--- Goal of the exercise ---
Each line below needs to be duplicated without alteration.
──────── Records for this task ────────
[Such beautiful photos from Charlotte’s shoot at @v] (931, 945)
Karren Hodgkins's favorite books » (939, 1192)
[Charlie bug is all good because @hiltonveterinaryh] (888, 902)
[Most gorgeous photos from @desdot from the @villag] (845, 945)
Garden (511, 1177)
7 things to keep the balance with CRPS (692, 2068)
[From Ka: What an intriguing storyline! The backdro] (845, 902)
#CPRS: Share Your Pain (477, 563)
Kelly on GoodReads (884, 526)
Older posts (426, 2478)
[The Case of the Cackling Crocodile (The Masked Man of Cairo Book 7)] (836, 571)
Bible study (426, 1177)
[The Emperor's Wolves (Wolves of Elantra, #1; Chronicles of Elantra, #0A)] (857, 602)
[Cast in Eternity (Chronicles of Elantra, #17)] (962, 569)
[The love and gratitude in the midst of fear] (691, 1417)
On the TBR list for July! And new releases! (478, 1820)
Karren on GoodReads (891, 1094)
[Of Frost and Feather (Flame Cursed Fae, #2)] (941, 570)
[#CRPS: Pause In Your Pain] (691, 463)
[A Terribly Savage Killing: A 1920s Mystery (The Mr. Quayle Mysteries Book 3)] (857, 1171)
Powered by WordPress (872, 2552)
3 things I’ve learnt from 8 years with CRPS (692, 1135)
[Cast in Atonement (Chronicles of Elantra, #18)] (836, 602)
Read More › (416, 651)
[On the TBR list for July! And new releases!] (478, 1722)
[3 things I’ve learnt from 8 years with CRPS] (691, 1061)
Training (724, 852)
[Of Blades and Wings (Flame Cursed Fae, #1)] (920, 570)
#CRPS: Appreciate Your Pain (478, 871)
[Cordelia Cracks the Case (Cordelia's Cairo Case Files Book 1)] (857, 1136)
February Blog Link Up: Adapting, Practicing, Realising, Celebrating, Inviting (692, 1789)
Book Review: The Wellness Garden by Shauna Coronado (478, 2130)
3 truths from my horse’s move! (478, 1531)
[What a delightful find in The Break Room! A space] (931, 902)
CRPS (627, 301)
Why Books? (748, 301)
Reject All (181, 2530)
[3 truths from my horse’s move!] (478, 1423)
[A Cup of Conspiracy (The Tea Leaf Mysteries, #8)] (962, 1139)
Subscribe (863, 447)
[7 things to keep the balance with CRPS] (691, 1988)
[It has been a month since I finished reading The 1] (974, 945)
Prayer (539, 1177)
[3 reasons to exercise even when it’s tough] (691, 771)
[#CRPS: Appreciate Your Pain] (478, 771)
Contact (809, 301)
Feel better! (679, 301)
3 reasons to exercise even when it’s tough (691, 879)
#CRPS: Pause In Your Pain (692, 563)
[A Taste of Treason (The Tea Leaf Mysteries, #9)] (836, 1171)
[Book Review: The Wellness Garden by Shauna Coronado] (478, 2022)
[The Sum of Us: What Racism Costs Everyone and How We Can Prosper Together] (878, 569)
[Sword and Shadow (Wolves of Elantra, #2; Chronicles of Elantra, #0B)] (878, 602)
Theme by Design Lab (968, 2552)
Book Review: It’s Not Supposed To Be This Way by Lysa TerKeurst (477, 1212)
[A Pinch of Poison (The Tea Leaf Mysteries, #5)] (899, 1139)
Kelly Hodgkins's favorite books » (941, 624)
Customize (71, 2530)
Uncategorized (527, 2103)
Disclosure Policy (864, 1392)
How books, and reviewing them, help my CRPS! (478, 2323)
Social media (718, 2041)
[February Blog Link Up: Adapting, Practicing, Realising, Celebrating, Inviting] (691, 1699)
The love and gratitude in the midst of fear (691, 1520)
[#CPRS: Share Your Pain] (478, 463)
────────
--- Your solution ---
[Such beautiful photos from Charlotte’s shoot at @v] (931, 945)
Karren Hodgkins's favorite books » (939, 1192)
[Charlie bug is all good because @hiltonveterinaryh] (888, 902)
[Most gorgeous photos from @desdot from the @villag] (845, 945)
Garden (511, 1177)
7 things to keep the balance with CRPS (692, 2068)
[From Ka: What an intriguing storyline! The backdro] (845, 902)
#CPRS: Share Your Pain (477, 563)
Kelly on GoodReads (884, 526)
Older posts (426, 2478)
[The Case of the Cackling Crocodile (The Masked Man of Cairo Book 7)] (836, 571)
Bible study (426, 1177)
[The Emperor's Wolves (Wolves of Elantra, #1; Chronicles of Elantra, #0A)] (857, 602)
[Cast in Eternity (Chronicles of Elantra, #17)] (962, 569)
[The love and gratitude in the midst of fear] (691, 1417)
On the TBR list for July! And new releases! (478, 1820)
Karren on GoodReads (891, 1094)
[Of Frost and Feather (Flame Cursed Fae, #2)] (941, 570)
[#CRPS: Pause In Your Pain] (691, 463)
[A Terribly Savage Killing: A 1920s Mystery (The Mr. Quayle Mysteries Book 3)] (857, 1171)
Powered by WordPress (872, 2552)
3 things I’ve learnt from 8 years with CRPS (692, 1135)
[Cast in Atonement (Chronicles of Elantra, #18)] (836, 602)
Read More › (416, 651)
[On the TBR list for July! And new releases!] (478, 1722)
[3 things I’ve learnt from 8 years with CRPS] (691, 1061)
Training (724, 852)
[Of Blades and Wings (Flame Cursed Fae, #1)] (920, 570)
#CRPS: Appreciate Your Pain (478, 871)
[Cordelia Cracks the Case (Cordelia's Cairo Case Files Book 1)] (857, 1136)
February Blog Link Up: Adapting, Practicing, Realising, Celebrating, Inviting (692, 1789)
Book Review: The Wellness Garden by Shauna Coronado (478, 2130)
3 truths from my horse’s move! (478, 1531)
[What a delightful find in The Break Room! A space] (931, 902)
CRPS (627, 301)
Why Books? (748, 301)
Reject All (181, 2530)
[3 truths from my horse’s move!] (478, 1423)
[A Cup of Conspiracy (The Tea Leaf Mysteries, #8)] (962, 1139)
Subscribe (863, 447)
[7 things to keep the balance with CRPS] (691, 1988)
[It has been a month since I finished reading The 1] (974, 945)
Prayer (539, 1177)
[3 reasons to exercise even when it’s tough] (691, 771)
[#CRPS: Appreciate Your Pain] (478, 771)
Contact (809, 301)
Feel better! (679, 301)
3 reasons to exercise even when it’s tough (691, 879)
#CRPS: Pause In Your Pain (692, 563)
[A Taste of Treason (The Tea Leaf Mysteries, #9)] (836, 1171)
[Book Review: The Wellness Garden by Shauna Coronado] (478, 2022)
[The Sum of Us: What Racism Costs Everyone and How We Can Prosper Together] (878, 569)
[Sword and Shadow (Wolves of Elantra, #2; Chronicles of Elantra, #0B)] (878, 602)
Theme by Design Lab (968, 2552)
Book Review: It’s Not Supposed To Be This Way by Lysa TerKeurst (477, 1212)
[A Pinch of Poison (The Tea Leaf Mysteries, #5)] (899, 1139)
Kelly Hodgkins's favorite books » (941, 624)
Customize (71, 2530)
Uncategorized (527, 2103)
Disclosure Policy (864, 1392)
How books, and reviewing them, help my CRPS! (478, 2323)
Social media (718, 2041)
[February Blog Link Up: Adapting, Practicing, Realising, Celebrating, Inviting] (691, 1699)
The love and gratitude in the midst of fear (691, 1520)
[#CPRS: Share Your Pain] (478, 463)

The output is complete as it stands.